Lorentz: Achieving Correctness with Haskell Newtypes

Kostya Ivanov
Article by Kostya Ivanov
Thursday, July 30th, 2020

In the previous post, we introduced Lorentz base syntax which allows one to write code in the following manner:

-- | Accepts distance on X and Y axes on stack
--   and pushes square of Euclidean distance back.
distance :: [Integer, Integer] :-> '[Natural]
distance = do
  dup; mul
  dip $ do dup; mul
  add; isNat
  if IsSome then nop
  else push [mt|Something went wrong|]; failWith

Michelson provides several basic primitives types and ways to group them in products (pair) and sums (or), and we still follow this behaviour. As noted in a spin-off post about Lorentz objects, the opportunity to group types into a sum of products corresponds to Haskell’s datatypes, but one other feature remains unused.

In this post, we will talk about Haskell newtypes and why they can be a powerful tool in a smart contract eDSL like Lorentz.

A note about type signature syntax.

In this article, we are going to write [a, b] :-> [c, d] in signatures, rather than a : b : s :-> c : d : s, for simplicity. The reader may notice that such methods will not be general enough, but Lorentz has a framed function which makes any given instruction polymorphic over a stack tail, so that is not a big concern.

Also, by Haskell rules, lists of types with less than two elements have to be prefixed with a tick to avoid ambiguity with plain lists.

Motivation

Newtype is a type that is a mere wrapper over another already existing type but may have its custom semantics. Newtypes are supposed to be free in terms of performance and only affect the type-checking stage, so they allow stricter correctness guarantees to be verified at compile time.

We have encountered two kinds of real-life examples where newtypes are useful:

Distinguishing different entities with the same representation

For instance, it is common for advanced token smart contracts to allow participants to have multiple addresses with money. The user probably wants to know the balances of those addresses, and eventually, we may need to have three methods for that:

-- | Fetch balance of a single address.
getAddressBalance
  :: [Address, Storage] :-> '[Mutez]

-- | Evaluate the total balance of a participant.
getParticipantBalance
  :: [Address, Storage] :-> '[Mutez]

-- | Evaluate balance of the participant owning given address.
getOwnerBalance
  :: [Address, Storage] :-> '[Mutez]

When using these methods in the form they are mentioned, types don’t help us at all. It is possible to apply getOwnerBalance to an address of a participant by mistake.

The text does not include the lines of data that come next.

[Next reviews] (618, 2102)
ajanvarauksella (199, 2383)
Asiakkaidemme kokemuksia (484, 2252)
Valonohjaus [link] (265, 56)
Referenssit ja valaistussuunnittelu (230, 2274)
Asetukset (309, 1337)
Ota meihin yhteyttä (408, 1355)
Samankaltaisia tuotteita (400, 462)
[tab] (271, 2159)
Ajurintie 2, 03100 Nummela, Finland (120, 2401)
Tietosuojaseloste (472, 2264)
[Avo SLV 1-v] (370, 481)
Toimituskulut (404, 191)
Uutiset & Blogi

If we manage to make bad code like this impossible to write, that should improve the development experience and correctness of the resulting contracts.

Types with invariants

Let’s imagine that business logic assumes you have several flags for each address: whether it is locked by the user, whether the user should be notified by e-mail on balance change, whether the user’s cat is authorized to spend money from this address, <insert your own>.

A general efficient way to represent such a flag set is by keeping a numeric bitmask. Following the fail-fast principle, you want to ensure that an invalid bitmask is not produced at any stage across the contract. And, actually, there might be many places whether the bitmask can become invalid – contract origination, separate flag changes (in case some flags can contradict with others), and changes as a whole (batch update by user). You would like to make sure that no validity check is missing in any of these places.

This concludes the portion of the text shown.